▸ Text
=== Section Start ===
The show also features the likes of Joe Thomas from The Inbetweeners, but Hannah wasn’t daunted by the challenge of working alongside established comic talents.
“I had watched the show before, I’ve got lots and lots of cousins and they absolutely love the show, especially my younger cousins, so it was just really exciting.
“The cast are all very relaxed, this is their third year of doing the show now, so they are very comfortable and confident on set, so it didn’t feel intimidating.
“It was more a challenge for me because I’ve not done much comedy in trying to make it funny. Any nerves I had were more to do with me than the people I was working with.
“I’m so proud to be a part of it and I’m hearing such good feedback about the show. Maybe they will do a fourth series, I’m not sure.
“I think it’s going from strength to strength and that’s testimony to the original cast because they’ve really made that show and they’ve got such incredible chemistry between them all, which is real. None of that is false, they actually are a group of really good mates.
“Me and Faye Marsay who has come in as Candice, we’re both new and they really looked after us and welcomed us in, so we could find our place quite easily within it.”
Meanwhile, Hannah revealed she will next be seen in the long-running Australian soap, Home and Away.
“The storyline is that some of the main cast members have a trip to London and they meet my character, called Linda. There is a love storyline that happens between me and other characters for five or six episodes.
“There is a possibility that I might go out to Australia next year, but nothing is confirmed yet.
“They came here and met Linda in London, so I was representing Britain for all the Australians to see. I hope I don’t mess it up for us!”
The part gave Hannah the chance to brush up on her Australian accent – a skill she admits needs a little bit more work.
“I have to do a bit of an Australian accent at one point, pretending that I’m Australian, and I thought it was better than it was.
“Then I actually got there with the Australians and they were all laughing at me as opposed to with me! Linda is definitely British not Australian – she’s from Preston.”
Hannah says she is getting used to the attention that comes with her burgeoning fame, whether it’s fans stopping her in the street, to devoted admirers setting up tribute pages online.
=== Section End ===
▸ Entries shown
=== Section Start ===
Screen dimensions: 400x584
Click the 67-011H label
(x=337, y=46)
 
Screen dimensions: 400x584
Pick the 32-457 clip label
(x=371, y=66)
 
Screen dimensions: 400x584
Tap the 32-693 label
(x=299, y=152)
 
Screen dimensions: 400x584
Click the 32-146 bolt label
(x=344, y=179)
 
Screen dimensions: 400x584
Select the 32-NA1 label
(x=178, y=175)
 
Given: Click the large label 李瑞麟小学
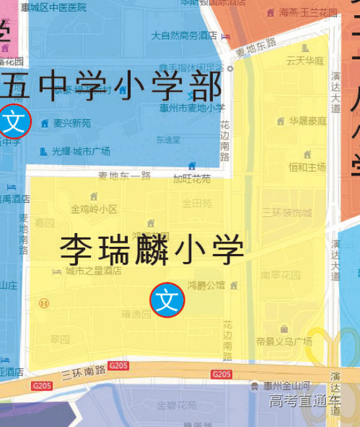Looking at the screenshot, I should click(x=152, y=249).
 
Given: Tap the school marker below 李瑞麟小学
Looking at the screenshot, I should click(x=167, y=300).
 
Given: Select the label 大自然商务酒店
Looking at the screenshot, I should click(x=184, y=36).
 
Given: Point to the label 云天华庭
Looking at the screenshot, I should click(x=305, y=61).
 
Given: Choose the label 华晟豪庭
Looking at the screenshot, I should click(x=307, y=121).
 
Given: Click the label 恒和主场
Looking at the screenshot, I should click(x=307, y=167).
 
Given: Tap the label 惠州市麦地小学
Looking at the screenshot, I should click(x=192, y=108).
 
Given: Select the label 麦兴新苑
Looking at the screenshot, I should click(x=72, y=123).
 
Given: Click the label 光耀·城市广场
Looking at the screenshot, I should click(x=80, y=151).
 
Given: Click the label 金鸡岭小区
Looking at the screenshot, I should click(x=94, y=209).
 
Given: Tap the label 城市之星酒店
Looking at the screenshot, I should click(x=93, y=271).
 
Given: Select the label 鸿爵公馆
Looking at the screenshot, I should click(x=206, y=286).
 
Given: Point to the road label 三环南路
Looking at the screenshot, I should click(x=84, y=373).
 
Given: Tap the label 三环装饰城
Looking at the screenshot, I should click(x=286, y=213).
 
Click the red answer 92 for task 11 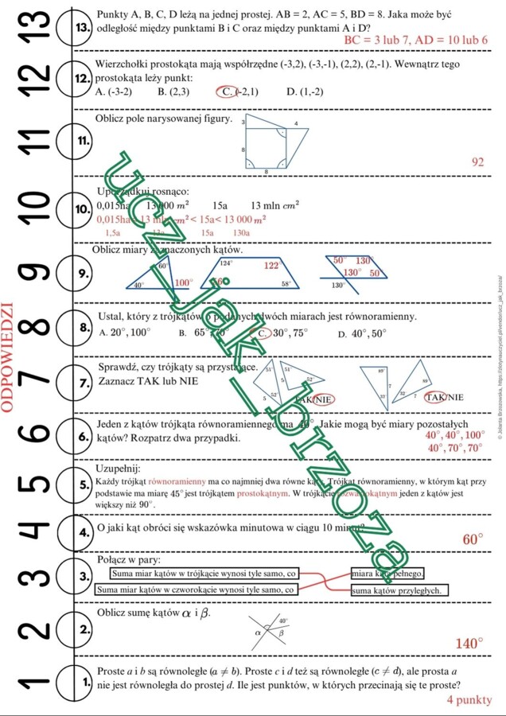478,161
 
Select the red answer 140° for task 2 469,643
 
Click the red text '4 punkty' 469,700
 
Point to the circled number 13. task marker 82,26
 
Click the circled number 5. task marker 82,484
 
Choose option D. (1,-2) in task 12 305,91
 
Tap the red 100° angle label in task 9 184,282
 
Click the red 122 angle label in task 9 271,266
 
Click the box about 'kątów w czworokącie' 197,590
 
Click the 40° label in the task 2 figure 284,621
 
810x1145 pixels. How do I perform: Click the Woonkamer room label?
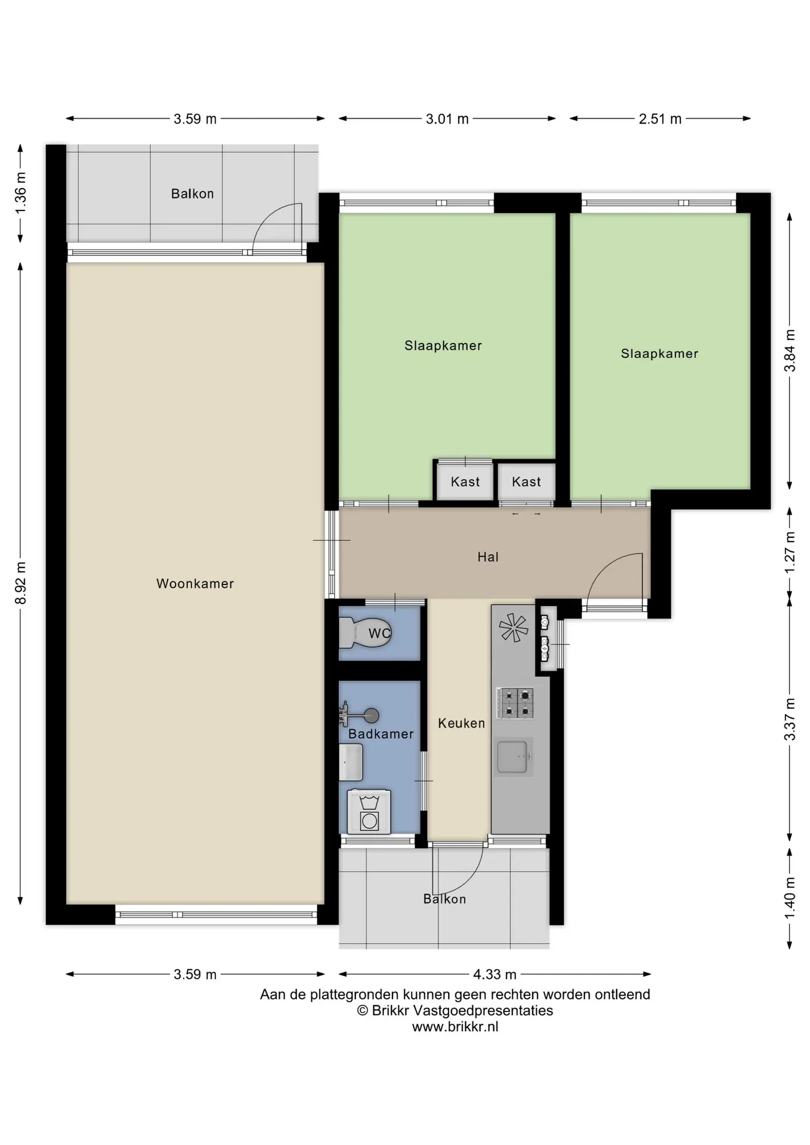[195, 584]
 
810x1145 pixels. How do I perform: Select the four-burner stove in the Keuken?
[515, 703]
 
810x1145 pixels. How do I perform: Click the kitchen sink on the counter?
[514, 757]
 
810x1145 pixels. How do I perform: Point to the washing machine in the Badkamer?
[369, 811]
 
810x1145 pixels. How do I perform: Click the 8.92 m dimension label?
[21, 583]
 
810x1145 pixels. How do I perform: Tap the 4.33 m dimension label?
[494, 974]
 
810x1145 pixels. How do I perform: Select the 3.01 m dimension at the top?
[447, 119]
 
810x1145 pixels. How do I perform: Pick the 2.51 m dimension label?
[660, 119]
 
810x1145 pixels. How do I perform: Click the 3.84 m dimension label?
[790, 351]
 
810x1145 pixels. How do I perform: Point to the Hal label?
[488, 557]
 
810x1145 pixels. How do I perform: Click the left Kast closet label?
[465, 482]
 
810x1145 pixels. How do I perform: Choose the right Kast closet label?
[526, 482]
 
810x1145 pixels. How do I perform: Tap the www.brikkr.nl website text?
[455, 1027]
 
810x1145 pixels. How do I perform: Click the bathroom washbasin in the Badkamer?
[351, 762]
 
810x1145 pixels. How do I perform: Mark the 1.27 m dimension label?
[790, 552]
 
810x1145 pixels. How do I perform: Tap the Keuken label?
[461, 723]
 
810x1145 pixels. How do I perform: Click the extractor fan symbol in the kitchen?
[514, 628]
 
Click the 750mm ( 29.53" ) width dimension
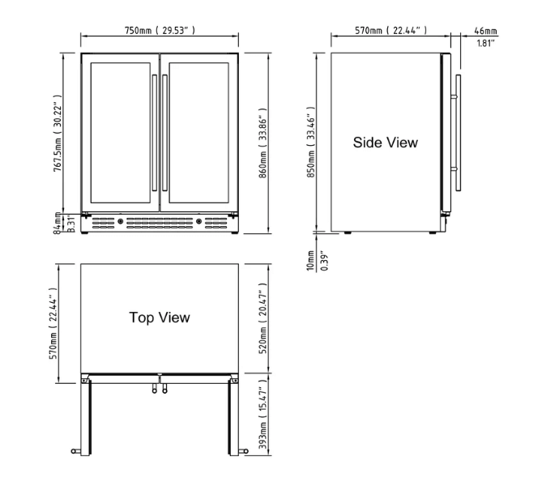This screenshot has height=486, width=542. pyautogui.click(x=160, y=30)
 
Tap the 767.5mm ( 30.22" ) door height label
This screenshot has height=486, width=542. pyautogui.click(x=58, y=130)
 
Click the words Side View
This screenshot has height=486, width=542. pyautogui.click(x=385, y=143)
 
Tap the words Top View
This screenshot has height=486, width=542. pyautogui.click(x=160, y=318)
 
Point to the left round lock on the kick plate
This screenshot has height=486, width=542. pyautogui.click(x=122, y=221)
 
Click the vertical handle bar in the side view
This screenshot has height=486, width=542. pyautogui.click(x=459, y=134)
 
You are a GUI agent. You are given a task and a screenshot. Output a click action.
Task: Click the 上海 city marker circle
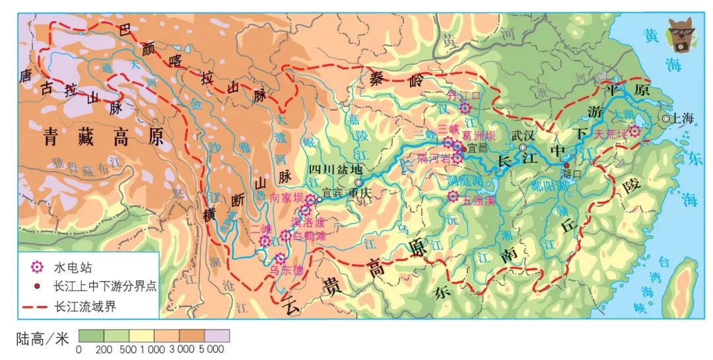coord(665,118)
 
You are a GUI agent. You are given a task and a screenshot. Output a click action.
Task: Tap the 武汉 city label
coord(523,135)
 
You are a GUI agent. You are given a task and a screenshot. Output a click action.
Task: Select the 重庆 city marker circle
coord(358,183)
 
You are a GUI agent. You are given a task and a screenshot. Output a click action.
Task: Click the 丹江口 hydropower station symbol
coord(465,108)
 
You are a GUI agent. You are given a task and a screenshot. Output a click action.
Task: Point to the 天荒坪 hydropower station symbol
coord(634,131)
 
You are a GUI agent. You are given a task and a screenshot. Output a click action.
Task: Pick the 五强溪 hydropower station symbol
coord(453,196)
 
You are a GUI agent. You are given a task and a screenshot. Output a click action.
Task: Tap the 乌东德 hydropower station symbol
coord(281,258)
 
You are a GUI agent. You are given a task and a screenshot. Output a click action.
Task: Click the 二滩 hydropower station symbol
coord(265,241)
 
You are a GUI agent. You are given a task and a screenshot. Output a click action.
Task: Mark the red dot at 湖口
coord(566,165)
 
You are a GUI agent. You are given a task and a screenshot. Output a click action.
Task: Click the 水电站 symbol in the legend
coord(37,268)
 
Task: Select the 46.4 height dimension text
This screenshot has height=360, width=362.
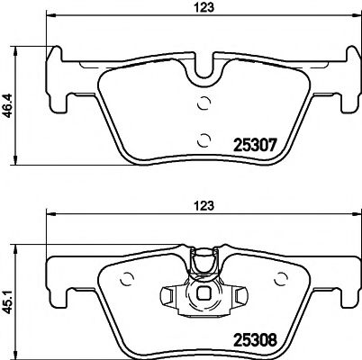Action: pos(8,99)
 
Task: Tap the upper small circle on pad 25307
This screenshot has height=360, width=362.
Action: pos(204,104)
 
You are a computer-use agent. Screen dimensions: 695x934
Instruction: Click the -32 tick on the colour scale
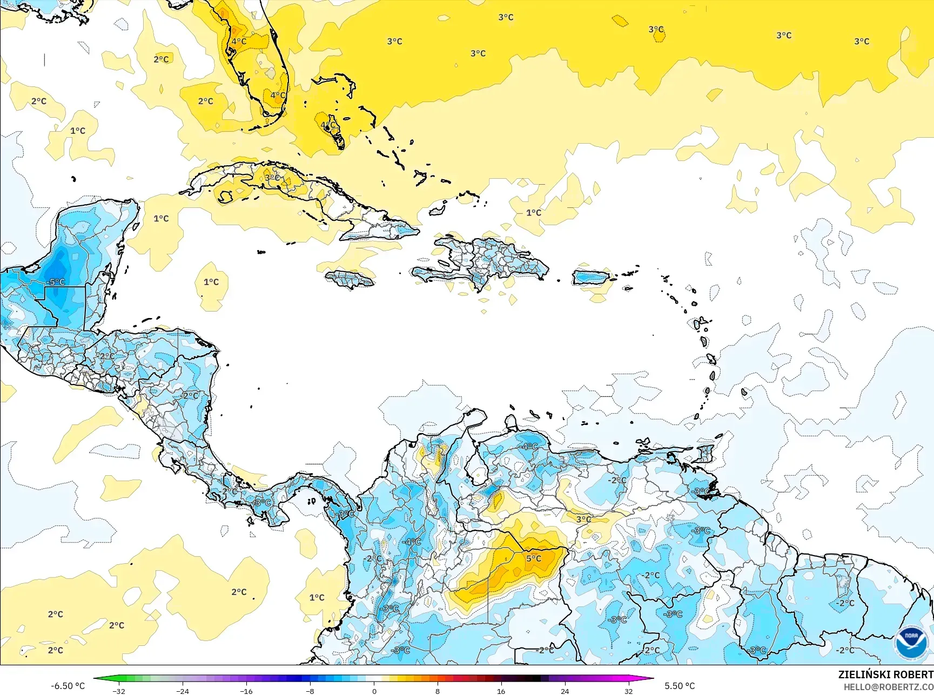coord(119,691)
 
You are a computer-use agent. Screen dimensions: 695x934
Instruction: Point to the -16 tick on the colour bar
coord(246,691)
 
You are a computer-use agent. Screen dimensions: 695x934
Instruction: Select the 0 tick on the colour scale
coord(374,691)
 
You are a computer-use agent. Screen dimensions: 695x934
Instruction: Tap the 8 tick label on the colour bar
coord(438,691)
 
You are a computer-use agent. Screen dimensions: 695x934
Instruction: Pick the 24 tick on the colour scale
coord(565,691)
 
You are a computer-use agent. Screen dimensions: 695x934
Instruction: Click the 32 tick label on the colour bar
coord(628,691)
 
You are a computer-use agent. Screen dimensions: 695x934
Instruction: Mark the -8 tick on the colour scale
coord(310,691)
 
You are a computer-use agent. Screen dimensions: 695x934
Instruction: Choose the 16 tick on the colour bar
coord(501,691)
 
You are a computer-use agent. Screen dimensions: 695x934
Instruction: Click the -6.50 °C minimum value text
coord(68,686)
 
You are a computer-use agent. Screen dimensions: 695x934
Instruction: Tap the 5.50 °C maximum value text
coord(680,686)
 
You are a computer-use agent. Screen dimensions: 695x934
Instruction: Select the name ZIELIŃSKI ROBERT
coord(885,674)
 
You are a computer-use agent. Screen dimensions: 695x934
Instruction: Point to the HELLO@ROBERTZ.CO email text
coord(889,686)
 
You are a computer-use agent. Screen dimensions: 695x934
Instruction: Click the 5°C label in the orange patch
coord(534,558)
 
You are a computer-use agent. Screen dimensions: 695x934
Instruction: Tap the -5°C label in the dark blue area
coord(55,282)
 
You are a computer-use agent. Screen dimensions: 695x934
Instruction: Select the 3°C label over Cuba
coord(272,177)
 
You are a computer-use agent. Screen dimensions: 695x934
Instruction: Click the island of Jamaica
coord(350,279)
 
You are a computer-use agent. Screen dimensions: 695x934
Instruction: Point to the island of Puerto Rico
coord(590,278)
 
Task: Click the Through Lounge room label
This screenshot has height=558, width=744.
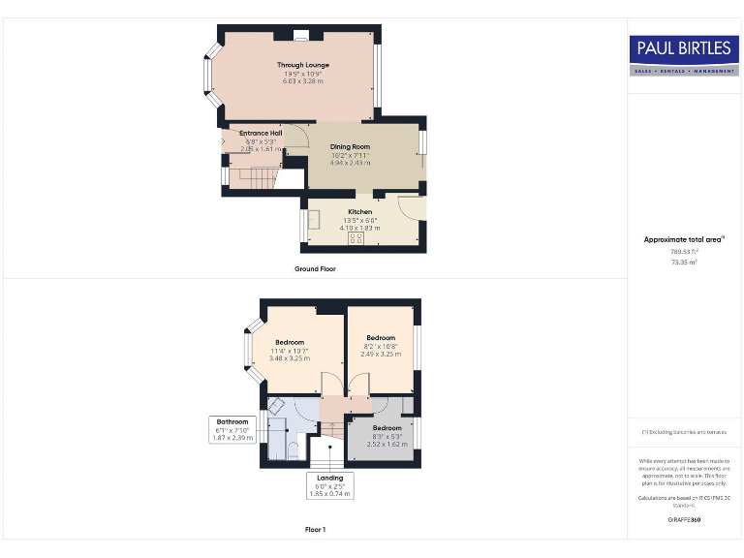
=== Section End ===
▸ Exercise description
Pick up the interview about Hannah's acting roles after its final sentence and keep writing it. The items have no connection to the interview about Hannah's acting roles.

▸ Expected answer
“I got quite a lot of it from Skins, from young girls sort of 16, 17 or 18, who were all in love with Cook.
“I got quite a lot of staring and people asking me thing like ‘what are you doing with Cook?’ and I was like, ‘it’s not real, I’m not doing anything with Cook. Cook doesn’t exist, he’s a character!’
“But everyone since Fresh Meat has been so lovely, they are just so sweet, and people who recognise me will just come up to me and say they love the show and how much they like it. I’ve had such a good response.
“I’ve not seen the online stuff. I think if they met me they would be bitterly disappointed! It’s hours in hair and make-up, trust me.”
Hannah’s mum and dad now live in Wales, while her sister, an occupational therapist, has also moved away from Lancashire, meaning the actress doesn’t get to visit Preston as often as she would like.
“All my family are either teachers or nurses. I’m the only one that does a self-absorbed job! They all do things that actually help people.
“Because my parents live in Wales, I only go back to see some friends occasionally. They kind of all moved out and moved to different places, so I don’t get to go back home that often, which is a bit sad really.
“I remember going out every Friday and Saturday night in Preston. The idea of going back and going out again now, I wouldn’t be able to keep up!
“But every time people ask me, I always say I’m from Preston – on Twitter I mention it all the time.
“I’m so proud to be from Preston. I loved growing up there and I think it’s amazing. It’s full of great people.”